* **WHAT THE TASK ASKS**
Below are entries; work out how many of their lines include the string "screenshot", and reply with the number only.

═════ INPUT MATERIAL ═════

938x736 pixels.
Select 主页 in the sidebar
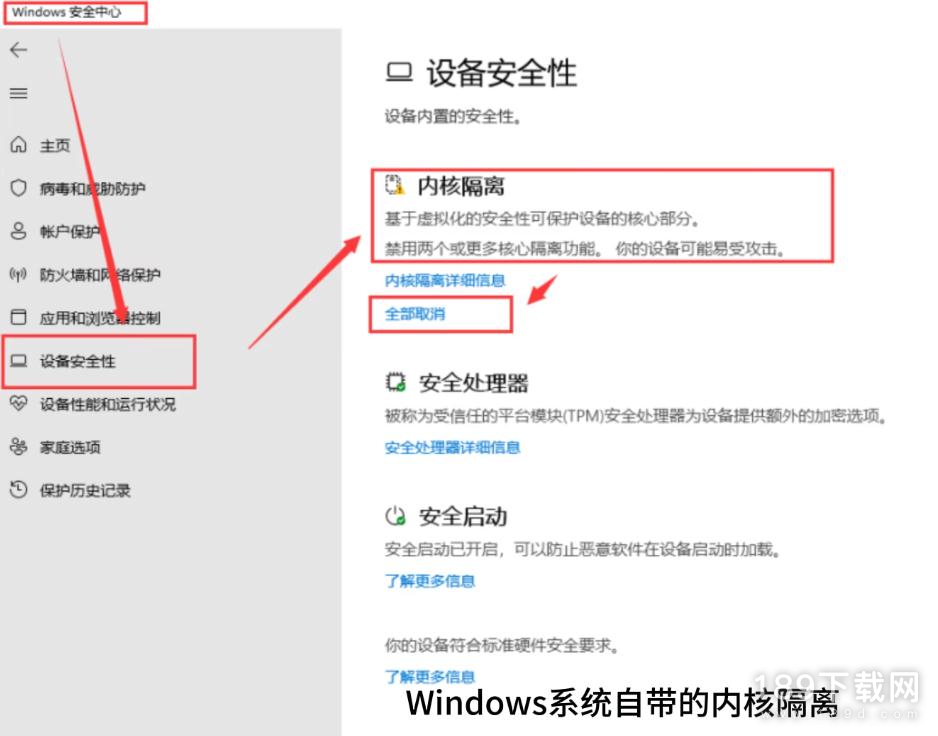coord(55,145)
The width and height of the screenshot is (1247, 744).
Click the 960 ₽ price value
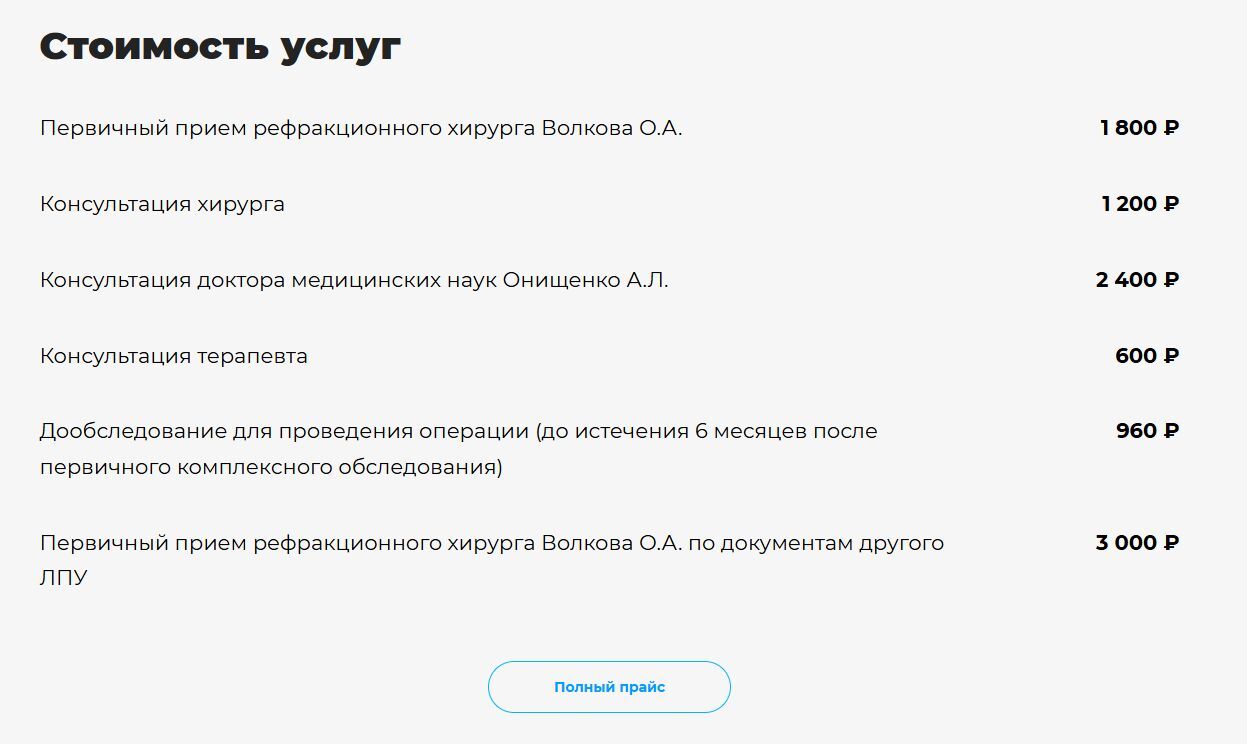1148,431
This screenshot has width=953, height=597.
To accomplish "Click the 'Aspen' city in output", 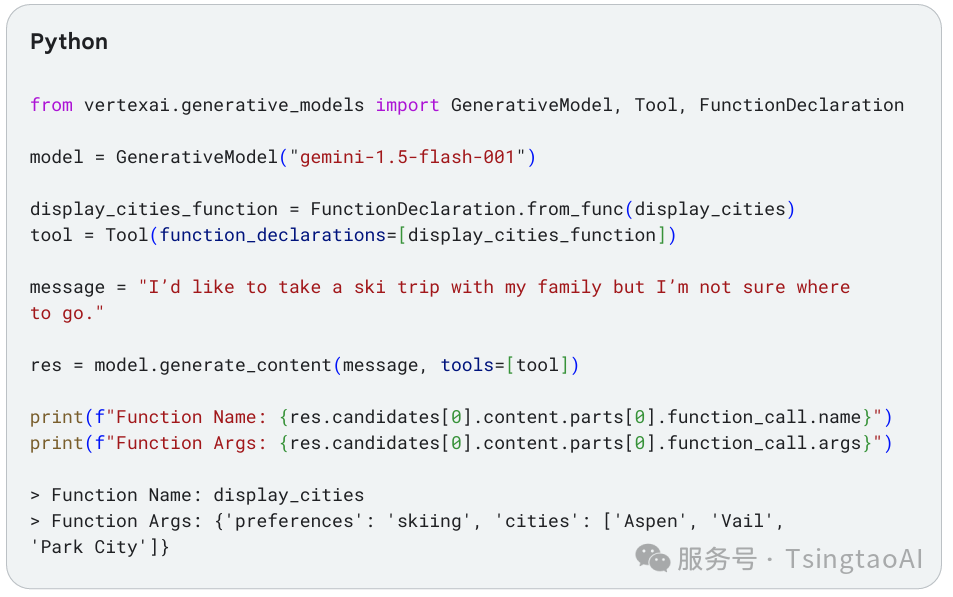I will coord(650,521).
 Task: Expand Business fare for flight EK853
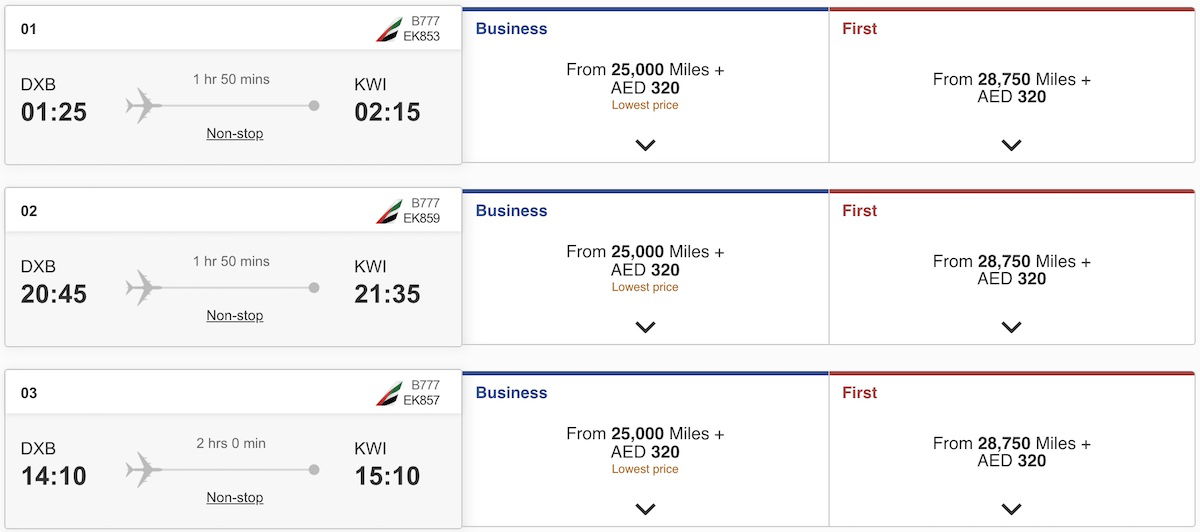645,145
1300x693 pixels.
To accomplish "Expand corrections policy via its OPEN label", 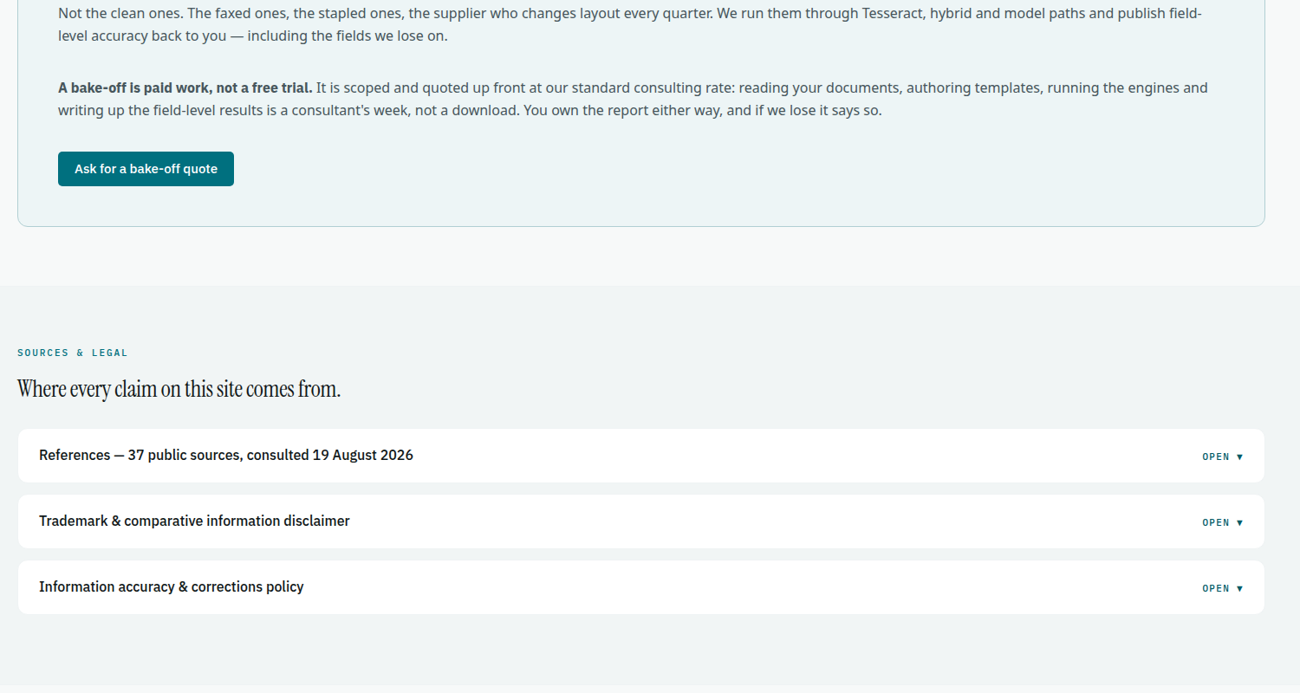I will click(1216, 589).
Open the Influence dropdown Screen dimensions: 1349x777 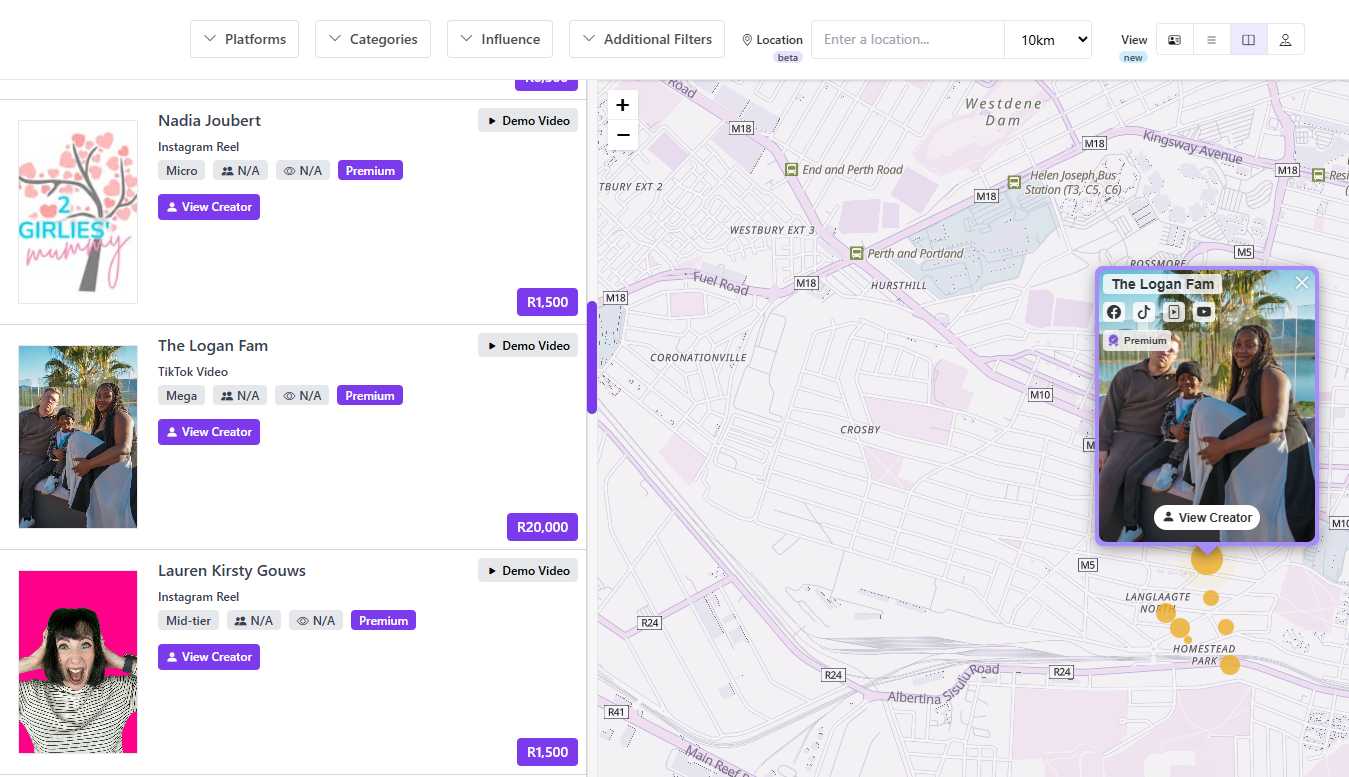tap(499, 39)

═════

* **EXERCISE RESULT**
2